Straightening my shoulders, I carried Janie past the gate. We stood in the road, the little family walking toward us. Dan clung to one of his daddy’s hands, Ollie to the other. James danced back and forth in front of them.
“It’s Daddy, Bekah. It’s Daddy!” He sang the words over and over again while I listened to the suck, suck, suck of Janie’s thumb in her mouth. I shifted Janie’s weight to my other hip.
Emotion flickered across Frank’s face, twitching his lips and tightening his jaw. “You must be Miss Hendricks.” Eyes the color of a storm-darkened sky, and just as intense, held me mute.
“Rebe
kah,” James corrected. “That’s what she told us to call her.”
I couldn’t read Frank’s expression. Was he displeased with me? Wary? Grateful? Maybe just exhausted and sorrowful. His gaze slid over to Janie. He held out his hands. She jerked away, her arms tight around my neck, her mouth filled with whimpers.
“I’m sorry.” I tried to smile.
His arms dropped to his sides. Ollie and the boys grabbed at his hands. Janie turned for another peek at the man she didn’t recognize, thumb in her mouth, eyes big as saucers.
“Don’t be scared of your daddy, Janie.” I jiggled her as I wrinkled my nose in her direction. She unplugged her mouth and laughed, just as I’d intended. I took a deep breath and stepped toward Frank. He reached for her again. She clung to me. I peeled her off, handed her into his calloused hands.
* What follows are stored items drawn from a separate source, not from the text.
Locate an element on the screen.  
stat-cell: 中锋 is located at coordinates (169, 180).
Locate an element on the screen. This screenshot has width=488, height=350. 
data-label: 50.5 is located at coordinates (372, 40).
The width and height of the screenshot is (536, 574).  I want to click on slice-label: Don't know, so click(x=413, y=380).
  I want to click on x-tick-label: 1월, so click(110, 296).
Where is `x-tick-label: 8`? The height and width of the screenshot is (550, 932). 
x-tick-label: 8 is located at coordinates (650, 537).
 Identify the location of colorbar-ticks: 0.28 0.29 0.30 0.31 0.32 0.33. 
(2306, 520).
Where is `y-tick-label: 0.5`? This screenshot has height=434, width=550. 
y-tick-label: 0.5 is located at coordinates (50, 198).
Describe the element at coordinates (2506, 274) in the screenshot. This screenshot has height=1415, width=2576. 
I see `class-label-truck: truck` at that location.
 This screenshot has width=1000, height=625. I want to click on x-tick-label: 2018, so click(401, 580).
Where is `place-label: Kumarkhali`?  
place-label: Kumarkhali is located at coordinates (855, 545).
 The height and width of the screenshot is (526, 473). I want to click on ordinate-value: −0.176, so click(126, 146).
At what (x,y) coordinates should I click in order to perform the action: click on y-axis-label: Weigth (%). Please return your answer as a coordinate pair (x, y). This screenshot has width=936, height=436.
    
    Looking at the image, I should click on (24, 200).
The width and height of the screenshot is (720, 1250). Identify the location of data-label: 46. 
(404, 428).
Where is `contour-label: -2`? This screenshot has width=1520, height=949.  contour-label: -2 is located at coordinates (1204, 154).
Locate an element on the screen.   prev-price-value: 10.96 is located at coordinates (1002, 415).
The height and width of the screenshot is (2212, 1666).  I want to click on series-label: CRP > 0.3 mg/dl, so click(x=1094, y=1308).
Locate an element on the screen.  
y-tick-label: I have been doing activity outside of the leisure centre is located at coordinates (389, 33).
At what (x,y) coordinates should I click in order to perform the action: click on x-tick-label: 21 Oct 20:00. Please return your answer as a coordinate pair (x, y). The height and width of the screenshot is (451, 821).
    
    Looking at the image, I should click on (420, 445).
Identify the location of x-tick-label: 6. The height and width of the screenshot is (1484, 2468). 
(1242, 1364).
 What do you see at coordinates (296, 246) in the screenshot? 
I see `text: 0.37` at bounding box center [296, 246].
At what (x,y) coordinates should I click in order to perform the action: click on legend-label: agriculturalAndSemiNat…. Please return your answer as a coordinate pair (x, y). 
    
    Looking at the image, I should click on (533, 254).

She stared at him for a moment before Ollie pressed close to her daddy and smiled into her sister’s face. “It’s Daddy, Janie. Daddy.”
Janie reached out baby fingers and touched Frank’s face, gently, timidly. Then the grin we all knew so well broke out like sunshine on a gray day. Moisture rose in Frank’s eyes. I turned away.
“I imagine you’re hungry,” I said, staring off toward the beginnings of sunset.
He cleared his throat. “That I am, Rebekah. That I am.”
My hands refused to be steady. Frank had come home—and I had no idea what that meant for any of us. Part of me reveled in the elation that Janie had wanted me, not her daddy. But in the next moment, I felt guilty. How awful for your own child to not know you. I glanced at Janie, content on the ground near my feet.
The high pitch of the children’s voices and the deep rumble of a man’s reply drifted in through the kitchen door, but I couldn’t discern the words. I cut lard into the last of the flour for biscuits while bacon sizzled in one big skillet and gravy bubbled in a smaller pot. After I slipped the biscuits into the oven, I stood back and surveyed my work. Hot and filling. I was becoming a pretty good cook.